Some say he was simply a freak of nature to be able to play so well and party so hard without any detriment to his performance. He routinely slammed baseballs over 550 feet away, which is beyond belief. His longest shot was in 1926 against Ty Cobb’s Detroit Tigers. He knocked the ball out of Navin Field and onto the roof of a livery across the street, at least 625 feet away. He knocked balls completely out of every stadium in which he played, except Yankee Stadium. He did, however, regularly knock them out of the Polo Grounds, an astounding feat, before Yankee Stadium was built. The photograph shows a tired old man leaning on his bat, and you might not have known who he is were it not for the famous number 3 on his back. Everyone likes to think of him as immortal. But this photograph shows otherwise. He was just a man, which makes his feats even more impressive.
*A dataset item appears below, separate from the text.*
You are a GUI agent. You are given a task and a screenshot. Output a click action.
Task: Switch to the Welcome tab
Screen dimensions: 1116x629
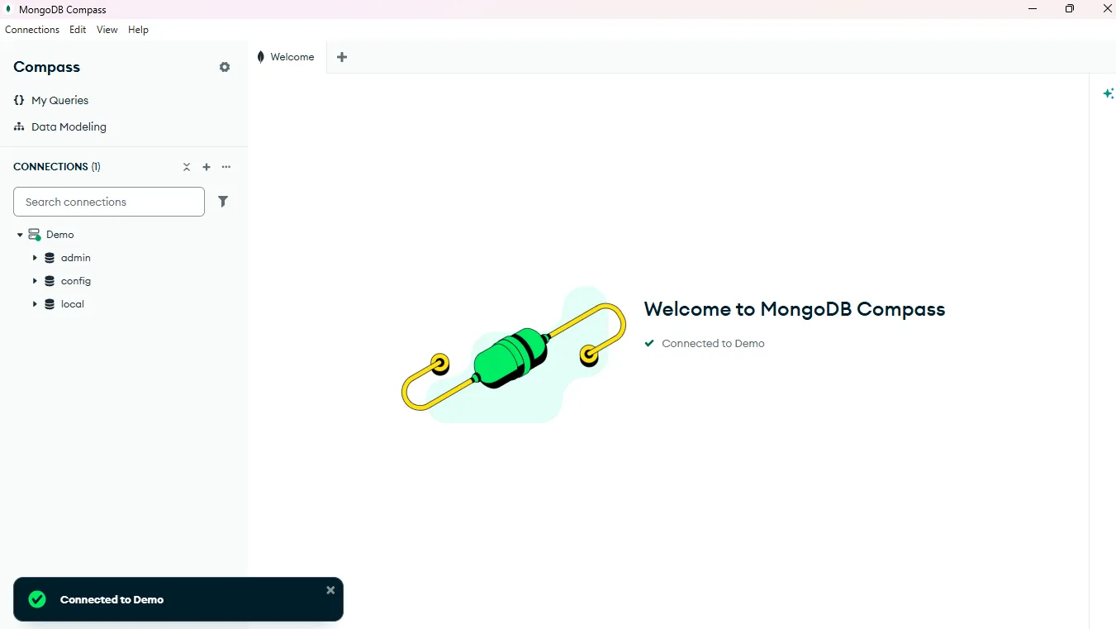pos(291,56)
Caption: Cobb Steals Third
The finest baseball photograph because it captures the fierceness and intensity of the game’s most daring, aggressive player. It was almost impossible to record motion pictures of ball games in Cobb’s day, and still photographs rarely caught the gritty speed and determination everyone lauded about Cobb. Charles Conlon snapped the photograph on 23 July 1910, using a large format Graflex camera on a tripod. He was on the field, behind third base in foul territory. Conlon was quite familiar with Cobb’s demonic abuse of the baselines and basemen and had his camera ready with Cobb on second.
True to form, Cobb stole second, banking on the catcher’s weak arm, and knocking third baseman Jimmy Austin out of the way. He deliberately tripped Austin with his shoulder, forcing him to jump out of the way and thus miss the catcher’s throw. What the picture doesn’t show is that Cobb leaped up and stole home while the left fielder went for the ball.